We're deploying an application that's in containers but not running on k8s, and has:
* an Angular front-end, using grpc-web
* a gRPC-web proxy (improbable-eng; golang)
* an nginx proxy (for Angular, and routing grpc traffic)
* an authentication manager (grpc+rust)
* an audit logging service (grpc+rust)
* a database service (grpc+kotlin)
* a 'logic' engine thing (grpc+kotlin)
* jaeger for distributed tracing
It's been a joy to develop, but I wouldn't mind reducing the 2 proxies to 1 with maybe Envoy. I tried rewriting grpc-web proxy in Rust, but gave up after struggling and not having enough time to complete it.
I have looked for people who have successfully run Istio in production outside Kubernetes and I cannot find any. Most of the documentation and examples you will find online are for Kubernetes.
1. why are they choosing gRPC over REST if the application is entirely web based.
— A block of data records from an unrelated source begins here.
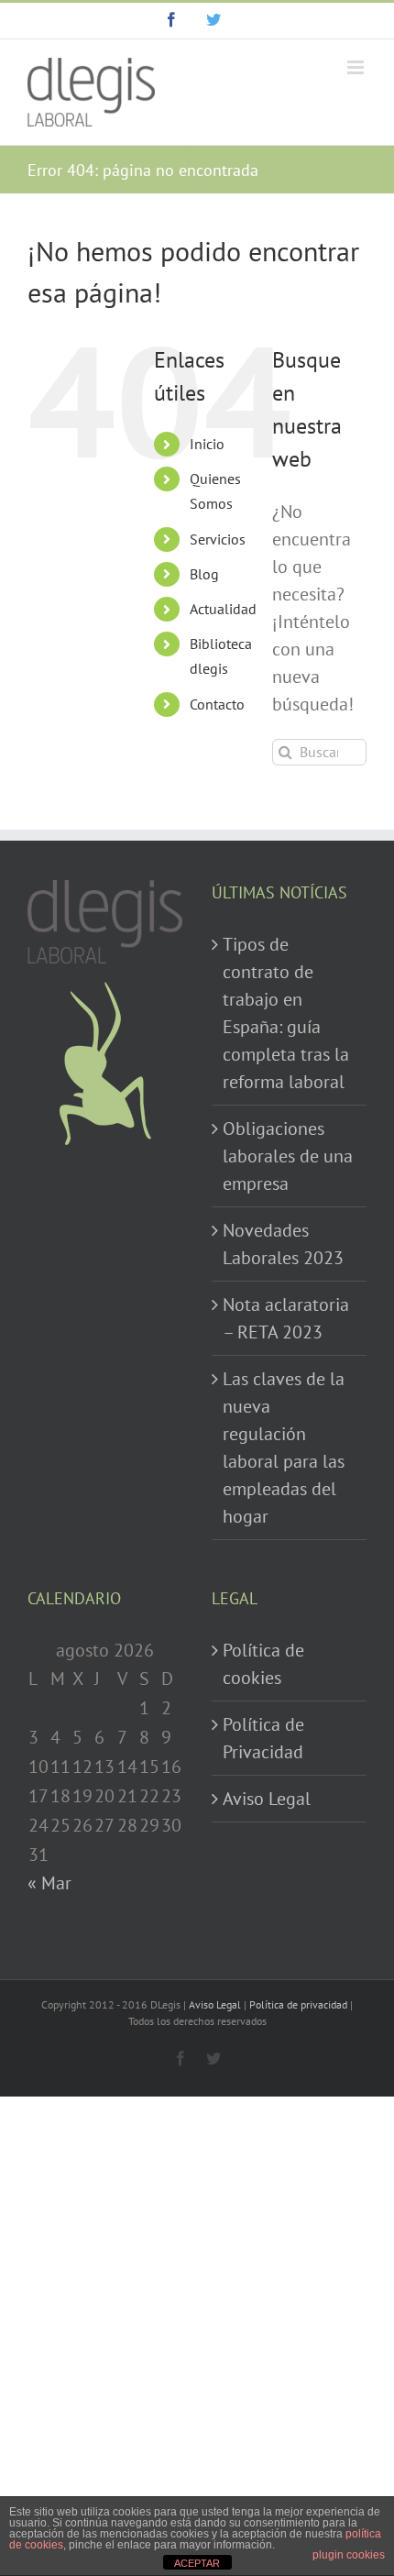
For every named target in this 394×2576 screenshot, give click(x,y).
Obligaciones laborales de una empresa (288, 1156)
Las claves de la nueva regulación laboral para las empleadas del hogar (284, 1447)
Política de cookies (263, 1664)
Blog (204, 574)
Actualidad (223, 609)
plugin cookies (348, 2554)
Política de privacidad (298, 2004)
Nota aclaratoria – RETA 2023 (286, 1318)
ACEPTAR (197, 2563)
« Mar (49, 1883)
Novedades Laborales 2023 (283, 1244)
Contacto (217, 704)
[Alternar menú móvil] (357, 67)
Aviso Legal (267, 1799)
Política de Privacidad (263, 1738)
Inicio (207, 444)
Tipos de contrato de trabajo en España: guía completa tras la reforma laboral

With REST you have a standardized system of verbs and not specific application functions (GET /user/id , 200 OK <data> vs.... MyGetUserFoo(ID) , some return data unique to application). With RPC both sides need very specific knowledge of the functions each other have and their arguments all the time, service discovery seems harder and an update to application seems to nearly always imply and update to web.
2. What is the model supposed to be for typical protobuf schema sharing? I like PBs, but it seems a little harder than JSON or CBOR or MessagePak or other schemaless serializers in that the proto file has the same sync issue among all of your endpoints.
3. Wouldn’t be really swell if serializers were supported by cloud providers and Microservices a little more? I have a project right now that every time a message goes from our services to an endpoint it needs encoding and decoding. This is kind of a header now for every Microservices we have, it would be nice to not have the option of making so many mistakes.
Some might say that is a good thing. It kind of makes your API "type-safe". You can also auto-generate client libraries for the grpc services so your JS code would literally import a function and call it with args instead of dealing with XHR stuff.
> 2. What is the model supposed to be for typical protobuf schema sharing? I like PBs, but it seems a little harder than JSON or CBOR or MessagePak or other schemaless serializers in that the proto file has the same sync issue among all of your endpoints.
I don't think the "sync" issue is a problem really. We already have sync issues even if you just use REST. We need to make sure your client code is up to date to handle any changes in your API. This is more or less something engineers need to sync manually. May be write additional tests, may be annotate APIs with versions, etc. Something like grpc makes this explicit and since it can generate code, it allows us to build tooling that can automate most of the "sync issues".
Protobufs can be and in normal practice are made backwards-compatible. For serious breaking changes, you want to version your endpoints anyway.
Systems like this work far better when you just work to not break backwards compatibility full stop.
Similarly, they work better when you don't tangle up dependencies in a bunch of shared code, generated or otherwise.
Your always blocked from using later features until an update because we'll, you won't have application code that can take advantage of those features until you update.